§ Requirement: Give the records again word for word. Leave every picture out.

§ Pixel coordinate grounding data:
--- START ---

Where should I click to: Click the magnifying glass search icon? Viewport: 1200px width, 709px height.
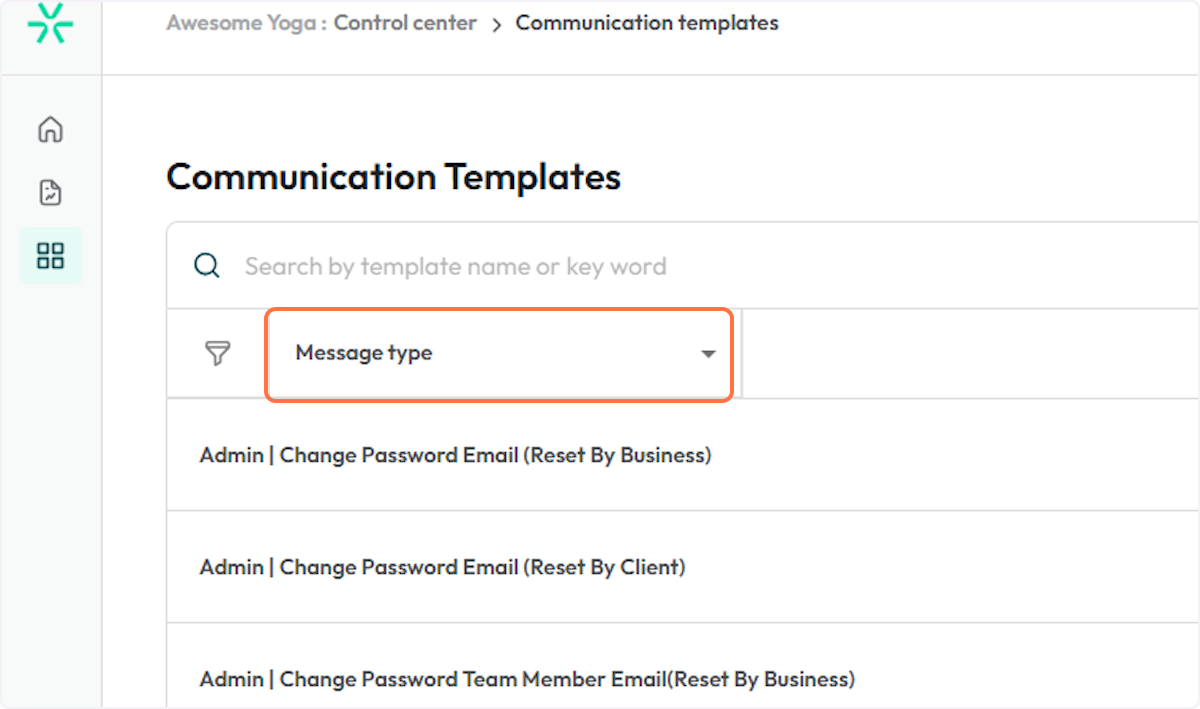(x=207, y=266)
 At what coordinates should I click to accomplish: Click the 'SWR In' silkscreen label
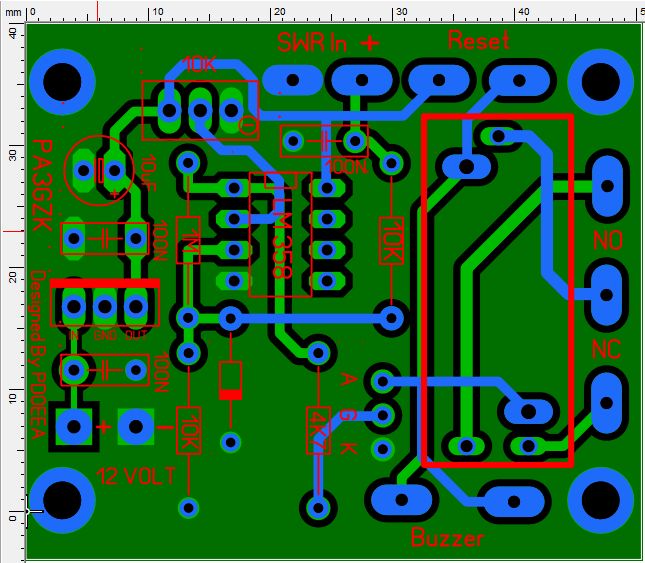[x=313, y=43]
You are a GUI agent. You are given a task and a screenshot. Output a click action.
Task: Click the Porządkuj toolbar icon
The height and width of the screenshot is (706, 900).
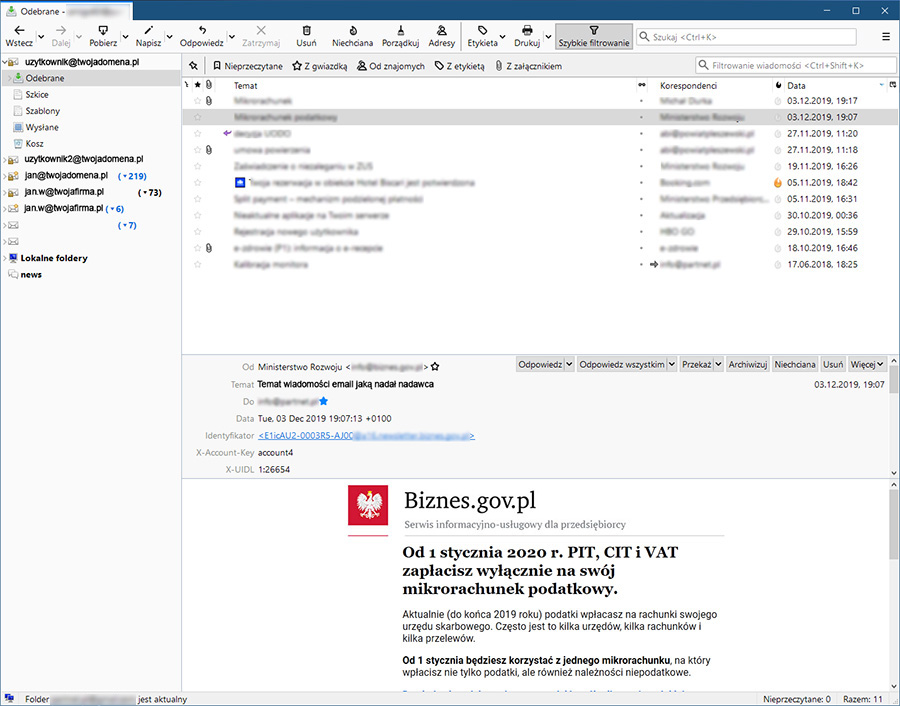(x=400, y=31)
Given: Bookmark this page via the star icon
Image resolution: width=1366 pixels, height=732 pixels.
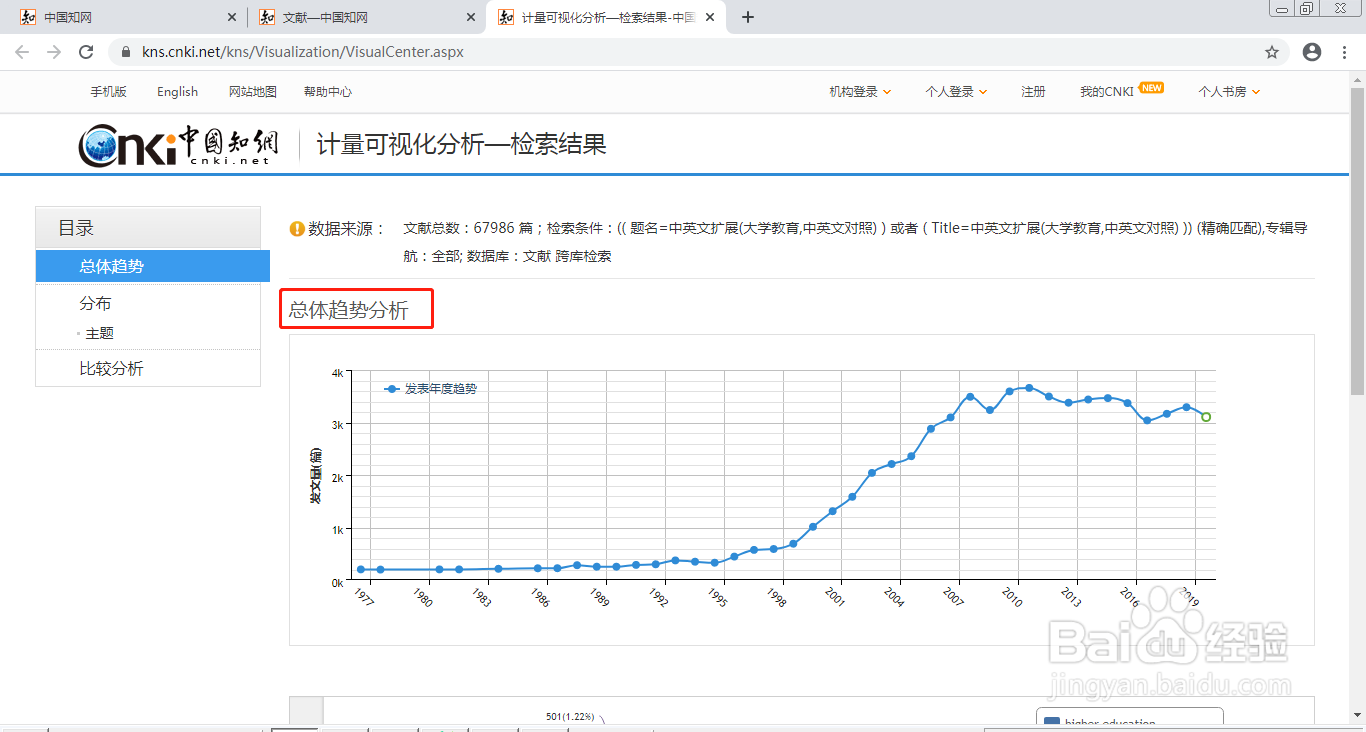Looking at the screenshot, I should click(1271, 52).
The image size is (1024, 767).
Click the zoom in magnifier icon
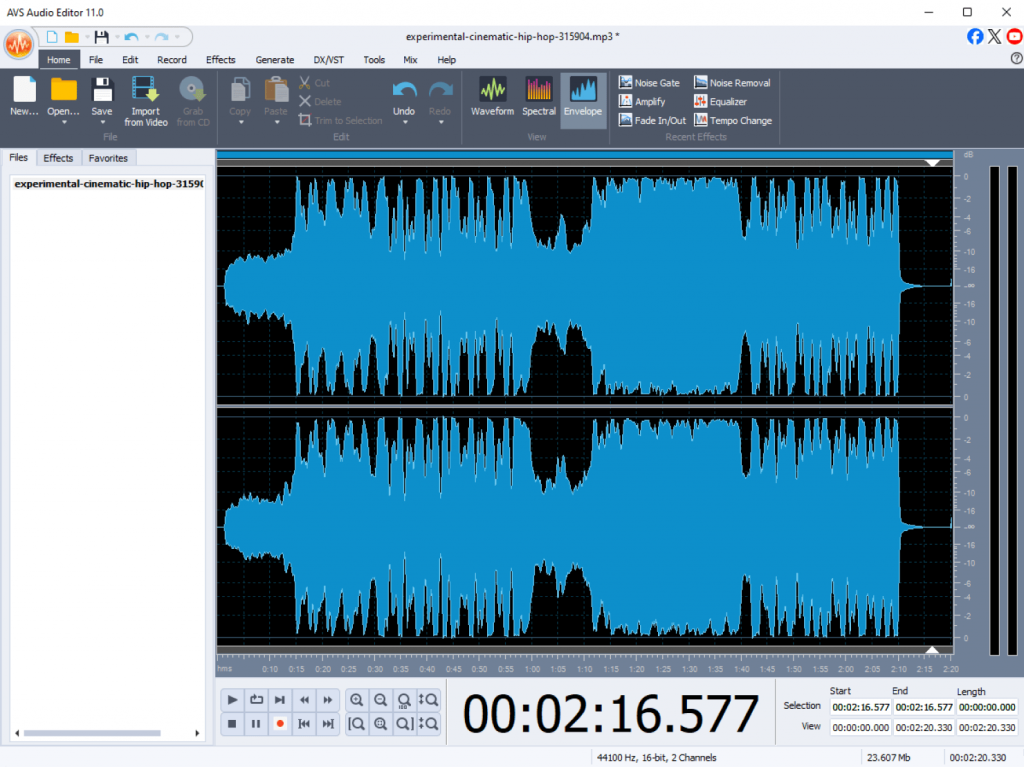click(357, 700)
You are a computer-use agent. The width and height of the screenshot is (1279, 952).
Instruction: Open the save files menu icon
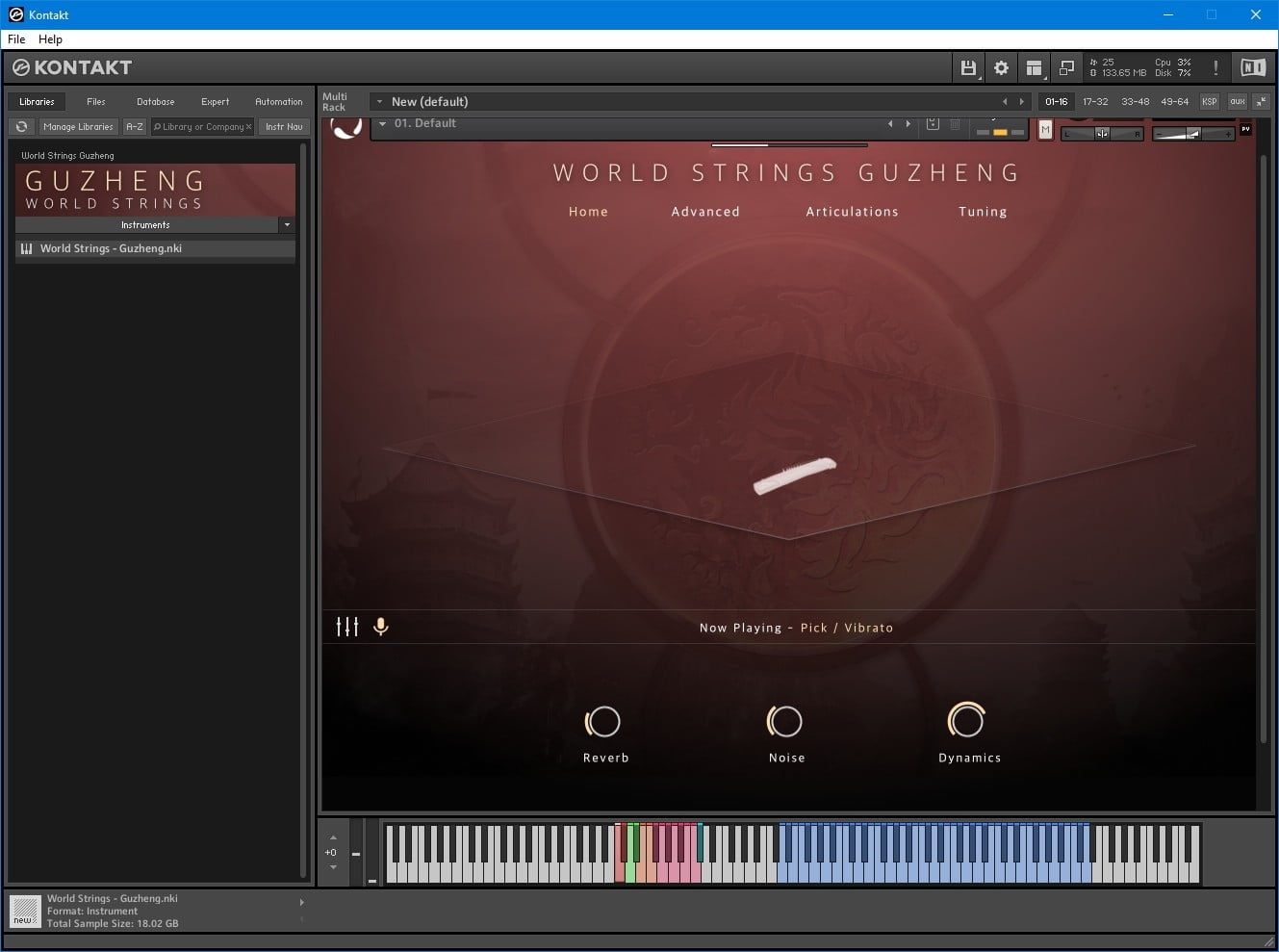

--- END ---

§ Answer to this task:
Where should I click to: Click the magnifying glass search icon? Viewport: 1200px width, 709px height.
(x=207, y=266)
 At what coordinates should I click to accomplish: Click the 'SWR In' silkscreen label
[x=313, y=43]
You are a GUI agent. You are given a task and a screenshot. Output a click action.
Task: Click the Porządkuj toolbar icon
The height and width of the screenshot is (706, 900).
(x=400, y=31)
Given: Bookmark this page via the star icon
Image resolution: width=1366 pixels, height=732 pixels.
Looking at the screenshot, I should click(1271, 52).
The image size is (1024, 767).
Click the zoom in magnifier icon
click(357, 700)
You are a computer-use agent. The width and height of the screenshot is (1279, 952).
Instruction: Open the save files menu icon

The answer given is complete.